Problem to work on: Please retype the material beneath this task exactly, starting with its first line and finishing with the line containing "コンテナ型栽培システム代理店事業 (707, 1643)".

------ Available data

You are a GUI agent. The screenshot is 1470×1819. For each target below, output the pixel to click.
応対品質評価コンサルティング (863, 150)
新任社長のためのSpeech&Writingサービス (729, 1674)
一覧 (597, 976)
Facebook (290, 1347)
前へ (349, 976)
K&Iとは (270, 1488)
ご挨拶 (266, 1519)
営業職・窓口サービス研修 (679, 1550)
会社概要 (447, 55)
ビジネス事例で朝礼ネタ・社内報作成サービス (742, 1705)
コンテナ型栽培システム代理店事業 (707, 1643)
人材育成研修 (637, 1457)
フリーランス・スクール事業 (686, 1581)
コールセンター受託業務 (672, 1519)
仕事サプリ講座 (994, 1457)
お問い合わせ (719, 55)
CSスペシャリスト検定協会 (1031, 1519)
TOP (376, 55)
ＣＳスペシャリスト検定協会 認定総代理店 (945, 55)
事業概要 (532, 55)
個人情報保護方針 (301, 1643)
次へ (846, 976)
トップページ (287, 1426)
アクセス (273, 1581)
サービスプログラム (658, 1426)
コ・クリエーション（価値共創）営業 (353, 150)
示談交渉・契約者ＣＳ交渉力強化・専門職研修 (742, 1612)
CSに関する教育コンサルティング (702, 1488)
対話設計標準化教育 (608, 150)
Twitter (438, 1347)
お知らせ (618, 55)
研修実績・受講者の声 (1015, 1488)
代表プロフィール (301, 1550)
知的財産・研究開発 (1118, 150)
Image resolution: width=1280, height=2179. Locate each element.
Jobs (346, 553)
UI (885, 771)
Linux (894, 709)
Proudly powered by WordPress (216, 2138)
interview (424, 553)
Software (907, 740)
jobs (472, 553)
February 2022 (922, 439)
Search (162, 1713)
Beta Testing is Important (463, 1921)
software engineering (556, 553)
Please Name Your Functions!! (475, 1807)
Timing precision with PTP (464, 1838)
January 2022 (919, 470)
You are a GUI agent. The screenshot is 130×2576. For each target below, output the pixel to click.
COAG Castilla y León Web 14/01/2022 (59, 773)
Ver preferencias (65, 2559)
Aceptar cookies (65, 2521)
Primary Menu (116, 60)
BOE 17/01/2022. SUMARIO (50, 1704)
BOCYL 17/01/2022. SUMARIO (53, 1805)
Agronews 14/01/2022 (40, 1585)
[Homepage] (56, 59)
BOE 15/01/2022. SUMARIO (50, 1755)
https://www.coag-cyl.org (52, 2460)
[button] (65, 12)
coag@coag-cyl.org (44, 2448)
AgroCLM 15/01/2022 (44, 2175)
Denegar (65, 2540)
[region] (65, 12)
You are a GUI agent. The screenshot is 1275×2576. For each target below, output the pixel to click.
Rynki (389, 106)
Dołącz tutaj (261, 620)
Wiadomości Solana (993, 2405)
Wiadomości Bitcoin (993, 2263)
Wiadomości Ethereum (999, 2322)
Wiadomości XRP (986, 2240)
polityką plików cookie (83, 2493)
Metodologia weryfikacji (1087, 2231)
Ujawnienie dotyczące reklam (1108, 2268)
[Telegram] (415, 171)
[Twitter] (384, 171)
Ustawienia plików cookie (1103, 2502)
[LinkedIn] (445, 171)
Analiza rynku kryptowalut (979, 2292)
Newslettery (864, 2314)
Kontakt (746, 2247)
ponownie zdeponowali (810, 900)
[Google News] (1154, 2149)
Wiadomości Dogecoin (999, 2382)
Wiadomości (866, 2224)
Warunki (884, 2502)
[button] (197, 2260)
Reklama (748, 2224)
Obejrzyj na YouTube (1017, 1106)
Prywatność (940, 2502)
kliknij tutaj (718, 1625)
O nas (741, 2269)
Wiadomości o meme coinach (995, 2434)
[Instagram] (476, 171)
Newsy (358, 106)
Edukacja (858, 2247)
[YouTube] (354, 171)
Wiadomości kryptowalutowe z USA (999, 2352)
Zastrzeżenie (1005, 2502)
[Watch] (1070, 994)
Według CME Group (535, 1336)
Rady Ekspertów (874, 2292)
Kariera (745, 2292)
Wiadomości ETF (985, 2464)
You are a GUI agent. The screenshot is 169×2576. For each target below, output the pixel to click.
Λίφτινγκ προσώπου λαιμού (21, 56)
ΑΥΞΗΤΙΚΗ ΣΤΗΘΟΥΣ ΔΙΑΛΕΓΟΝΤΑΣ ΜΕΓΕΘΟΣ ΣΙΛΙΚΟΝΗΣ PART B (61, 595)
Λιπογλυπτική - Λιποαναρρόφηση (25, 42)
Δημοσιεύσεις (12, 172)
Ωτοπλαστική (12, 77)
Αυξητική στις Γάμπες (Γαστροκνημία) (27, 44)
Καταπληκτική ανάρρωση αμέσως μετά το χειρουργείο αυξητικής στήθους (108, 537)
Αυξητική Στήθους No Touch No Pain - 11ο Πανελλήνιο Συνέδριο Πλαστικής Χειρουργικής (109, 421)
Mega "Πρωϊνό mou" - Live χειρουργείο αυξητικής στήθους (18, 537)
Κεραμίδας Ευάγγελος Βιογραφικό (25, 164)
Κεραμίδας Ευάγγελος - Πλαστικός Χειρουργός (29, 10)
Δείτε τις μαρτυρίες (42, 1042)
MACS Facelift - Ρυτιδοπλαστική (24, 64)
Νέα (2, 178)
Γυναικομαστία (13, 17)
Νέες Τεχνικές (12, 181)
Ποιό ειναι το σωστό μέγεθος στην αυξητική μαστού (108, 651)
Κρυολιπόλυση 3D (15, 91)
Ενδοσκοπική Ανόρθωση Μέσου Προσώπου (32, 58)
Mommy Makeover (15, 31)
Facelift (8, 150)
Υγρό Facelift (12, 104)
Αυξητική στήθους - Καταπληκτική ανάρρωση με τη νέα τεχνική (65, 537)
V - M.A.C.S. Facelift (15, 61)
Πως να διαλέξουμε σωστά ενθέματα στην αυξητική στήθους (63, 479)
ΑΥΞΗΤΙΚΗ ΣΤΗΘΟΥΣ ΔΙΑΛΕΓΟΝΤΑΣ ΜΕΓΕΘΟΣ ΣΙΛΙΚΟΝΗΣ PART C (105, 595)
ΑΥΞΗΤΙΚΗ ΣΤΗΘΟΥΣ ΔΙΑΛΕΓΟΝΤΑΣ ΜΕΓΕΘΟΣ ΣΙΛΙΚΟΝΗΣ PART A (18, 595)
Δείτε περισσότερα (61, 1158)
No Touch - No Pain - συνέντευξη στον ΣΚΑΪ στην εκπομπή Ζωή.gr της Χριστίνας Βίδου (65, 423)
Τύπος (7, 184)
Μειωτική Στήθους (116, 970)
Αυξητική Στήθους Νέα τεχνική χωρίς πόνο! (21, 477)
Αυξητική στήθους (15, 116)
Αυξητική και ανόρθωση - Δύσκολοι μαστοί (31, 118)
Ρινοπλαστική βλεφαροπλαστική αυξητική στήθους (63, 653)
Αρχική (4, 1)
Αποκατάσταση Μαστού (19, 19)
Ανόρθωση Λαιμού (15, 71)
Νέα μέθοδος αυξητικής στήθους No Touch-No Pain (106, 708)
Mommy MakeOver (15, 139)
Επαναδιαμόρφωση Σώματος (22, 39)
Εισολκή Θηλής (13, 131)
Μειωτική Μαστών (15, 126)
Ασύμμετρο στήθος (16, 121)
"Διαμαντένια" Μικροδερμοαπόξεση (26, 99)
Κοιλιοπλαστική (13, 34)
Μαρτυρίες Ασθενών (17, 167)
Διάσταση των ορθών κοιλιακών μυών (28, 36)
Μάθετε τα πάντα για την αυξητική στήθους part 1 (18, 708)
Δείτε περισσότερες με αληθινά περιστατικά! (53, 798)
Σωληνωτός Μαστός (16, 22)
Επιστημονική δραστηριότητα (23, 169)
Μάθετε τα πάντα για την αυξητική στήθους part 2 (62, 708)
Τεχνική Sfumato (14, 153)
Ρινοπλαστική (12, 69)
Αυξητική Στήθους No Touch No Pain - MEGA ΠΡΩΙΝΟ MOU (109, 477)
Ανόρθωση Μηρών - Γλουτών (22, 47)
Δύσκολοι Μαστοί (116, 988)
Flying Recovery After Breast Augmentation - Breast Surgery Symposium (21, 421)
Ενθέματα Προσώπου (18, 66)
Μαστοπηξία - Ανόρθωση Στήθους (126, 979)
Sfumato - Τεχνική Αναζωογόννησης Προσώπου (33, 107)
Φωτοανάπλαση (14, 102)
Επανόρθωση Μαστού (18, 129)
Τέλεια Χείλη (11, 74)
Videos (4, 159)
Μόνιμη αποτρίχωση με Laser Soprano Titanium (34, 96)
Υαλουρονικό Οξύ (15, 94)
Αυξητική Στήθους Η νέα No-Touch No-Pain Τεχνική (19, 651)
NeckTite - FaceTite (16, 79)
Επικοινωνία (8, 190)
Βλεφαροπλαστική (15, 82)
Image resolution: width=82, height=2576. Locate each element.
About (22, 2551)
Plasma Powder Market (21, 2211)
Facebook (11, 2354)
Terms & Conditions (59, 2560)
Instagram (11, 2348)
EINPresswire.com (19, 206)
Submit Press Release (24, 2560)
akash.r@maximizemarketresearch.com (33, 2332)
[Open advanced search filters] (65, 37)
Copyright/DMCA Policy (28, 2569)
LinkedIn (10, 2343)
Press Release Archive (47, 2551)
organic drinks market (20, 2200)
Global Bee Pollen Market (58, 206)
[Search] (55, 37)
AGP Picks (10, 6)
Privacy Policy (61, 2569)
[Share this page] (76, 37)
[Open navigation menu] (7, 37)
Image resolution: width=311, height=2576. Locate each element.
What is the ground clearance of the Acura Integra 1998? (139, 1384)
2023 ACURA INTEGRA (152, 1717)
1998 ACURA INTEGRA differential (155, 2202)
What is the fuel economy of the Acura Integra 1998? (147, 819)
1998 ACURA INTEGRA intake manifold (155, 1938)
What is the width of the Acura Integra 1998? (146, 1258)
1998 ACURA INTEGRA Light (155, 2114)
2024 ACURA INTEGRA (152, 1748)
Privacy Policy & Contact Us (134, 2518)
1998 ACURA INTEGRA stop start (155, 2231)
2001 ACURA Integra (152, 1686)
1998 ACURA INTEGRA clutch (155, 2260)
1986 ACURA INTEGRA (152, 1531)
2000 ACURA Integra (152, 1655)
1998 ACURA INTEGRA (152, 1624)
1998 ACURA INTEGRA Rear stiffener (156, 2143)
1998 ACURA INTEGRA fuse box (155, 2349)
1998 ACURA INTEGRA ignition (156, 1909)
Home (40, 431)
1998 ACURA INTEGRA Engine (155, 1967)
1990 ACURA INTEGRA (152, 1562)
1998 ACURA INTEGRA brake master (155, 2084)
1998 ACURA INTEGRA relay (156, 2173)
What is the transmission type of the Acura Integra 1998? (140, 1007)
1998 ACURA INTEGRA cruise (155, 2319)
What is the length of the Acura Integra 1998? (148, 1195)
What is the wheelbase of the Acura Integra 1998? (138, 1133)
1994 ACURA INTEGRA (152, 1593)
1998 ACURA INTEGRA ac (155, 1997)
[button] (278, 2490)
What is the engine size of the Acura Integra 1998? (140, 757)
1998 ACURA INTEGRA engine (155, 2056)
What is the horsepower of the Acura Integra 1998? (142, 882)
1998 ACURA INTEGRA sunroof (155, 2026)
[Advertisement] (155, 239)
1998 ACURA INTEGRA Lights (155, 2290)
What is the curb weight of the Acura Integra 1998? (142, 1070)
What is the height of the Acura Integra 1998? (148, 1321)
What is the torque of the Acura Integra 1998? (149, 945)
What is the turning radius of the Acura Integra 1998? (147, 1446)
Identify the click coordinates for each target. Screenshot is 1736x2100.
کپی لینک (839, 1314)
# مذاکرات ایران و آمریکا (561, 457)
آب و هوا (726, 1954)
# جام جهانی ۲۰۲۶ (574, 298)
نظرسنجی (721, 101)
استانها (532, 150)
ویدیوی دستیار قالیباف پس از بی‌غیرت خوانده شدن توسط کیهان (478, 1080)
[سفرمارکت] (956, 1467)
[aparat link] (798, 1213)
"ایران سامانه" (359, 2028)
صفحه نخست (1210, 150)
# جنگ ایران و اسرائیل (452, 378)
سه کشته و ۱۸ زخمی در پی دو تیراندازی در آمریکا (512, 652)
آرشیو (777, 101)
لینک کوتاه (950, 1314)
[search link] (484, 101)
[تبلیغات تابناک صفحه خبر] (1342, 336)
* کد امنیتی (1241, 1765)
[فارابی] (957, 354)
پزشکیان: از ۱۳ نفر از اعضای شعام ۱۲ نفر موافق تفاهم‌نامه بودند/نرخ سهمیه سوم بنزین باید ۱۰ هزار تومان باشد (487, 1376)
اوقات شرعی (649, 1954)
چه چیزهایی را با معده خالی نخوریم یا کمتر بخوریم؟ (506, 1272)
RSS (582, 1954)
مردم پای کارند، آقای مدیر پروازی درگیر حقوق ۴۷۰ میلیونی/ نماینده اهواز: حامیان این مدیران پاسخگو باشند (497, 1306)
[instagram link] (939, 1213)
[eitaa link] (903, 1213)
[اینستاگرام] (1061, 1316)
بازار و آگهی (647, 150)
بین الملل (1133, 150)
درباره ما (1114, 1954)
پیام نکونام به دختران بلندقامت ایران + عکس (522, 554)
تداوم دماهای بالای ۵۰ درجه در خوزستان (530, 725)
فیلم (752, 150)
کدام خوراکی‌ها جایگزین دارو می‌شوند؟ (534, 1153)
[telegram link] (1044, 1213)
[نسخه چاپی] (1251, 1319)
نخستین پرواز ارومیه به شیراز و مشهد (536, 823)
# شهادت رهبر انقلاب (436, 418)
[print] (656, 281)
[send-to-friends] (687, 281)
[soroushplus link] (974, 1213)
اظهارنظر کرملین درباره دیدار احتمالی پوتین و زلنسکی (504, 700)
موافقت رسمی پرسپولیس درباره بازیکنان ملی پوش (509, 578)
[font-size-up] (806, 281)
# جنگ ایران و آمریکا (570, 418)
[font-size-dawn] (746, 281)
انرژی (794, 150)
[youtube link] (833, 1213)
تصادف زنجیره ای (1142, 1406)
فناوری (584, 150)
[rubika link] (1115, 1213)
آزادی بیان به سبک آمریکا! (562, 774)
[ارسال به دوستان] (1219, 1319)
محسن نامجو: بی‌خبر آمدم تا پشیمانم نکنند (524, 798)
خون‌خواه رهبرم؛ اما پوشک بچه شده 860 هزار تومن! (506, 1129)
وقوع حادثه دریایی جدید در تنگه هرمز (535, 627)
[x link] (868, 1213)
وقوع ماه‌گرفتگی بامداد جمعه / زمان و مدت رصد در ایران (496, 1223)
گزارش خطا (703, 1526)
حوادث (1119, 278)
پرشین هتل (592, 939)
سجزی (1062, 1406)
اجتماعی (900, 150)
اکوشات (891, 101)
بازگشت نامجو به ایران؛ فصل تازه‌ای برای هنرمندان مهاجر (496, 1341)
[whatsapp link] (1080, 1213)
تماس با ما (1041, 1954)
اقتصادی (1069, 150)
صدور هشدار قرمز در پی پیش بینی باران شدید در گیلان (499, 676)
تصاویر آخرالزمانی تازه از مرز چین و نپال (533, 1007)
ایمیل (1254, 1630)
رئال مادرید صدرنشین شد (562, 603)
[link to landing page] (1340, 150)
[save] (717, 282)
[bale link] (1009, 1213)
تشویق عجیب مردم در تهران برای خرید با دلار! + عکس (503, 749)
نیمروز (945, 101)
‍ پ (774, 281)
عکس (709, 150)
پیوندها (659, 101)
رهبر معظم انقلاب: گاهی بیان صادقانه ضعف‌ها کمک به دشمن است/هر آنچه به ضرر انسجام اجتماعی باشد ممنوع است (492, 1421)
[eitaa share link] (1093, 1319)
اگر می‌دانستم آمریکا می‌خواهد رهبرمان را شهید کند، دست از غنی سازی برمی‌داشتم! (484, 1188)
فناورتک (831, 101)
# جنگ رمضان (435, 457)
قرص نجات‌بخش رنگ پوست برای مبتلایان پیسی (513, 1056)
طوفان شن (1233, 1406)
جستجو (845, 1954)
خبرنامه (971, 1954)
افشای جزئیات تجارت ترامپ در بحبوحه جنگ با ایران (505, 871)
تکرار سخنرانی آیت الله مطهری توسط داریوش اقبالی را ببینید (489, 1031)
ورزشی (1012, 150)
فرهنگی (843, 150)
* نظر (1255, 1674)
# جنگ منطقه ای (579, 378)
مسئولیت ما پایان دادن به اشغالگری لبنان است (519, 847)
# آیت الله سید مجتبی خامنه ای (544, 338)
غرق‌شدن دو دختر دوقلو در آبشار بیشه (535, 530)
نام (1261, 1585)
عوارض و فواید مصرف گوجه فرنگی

------------

Exercise response:
You are a GUI agent. The screenshot is 1470×1819. For each target below, output the pixel to click.
応対品質評価コンサルティング (863, 150)
新任社長のためのSpeech&Writingサービス (729, 1674)
一覧 (597, 976)
Facebook (290, 1347)
前へ (349, 976)
K&Iとは (270, 1488)
ご挨拶 (266, 1519)
営業職・窓口サービス研修 (679, 1550)
会社概要 (447, 55)
ビジネス事例で朝礼ネタ・社内報作成サービス (742, 1705)
コンテナ型栽培システム代理店事業 (707, 1643)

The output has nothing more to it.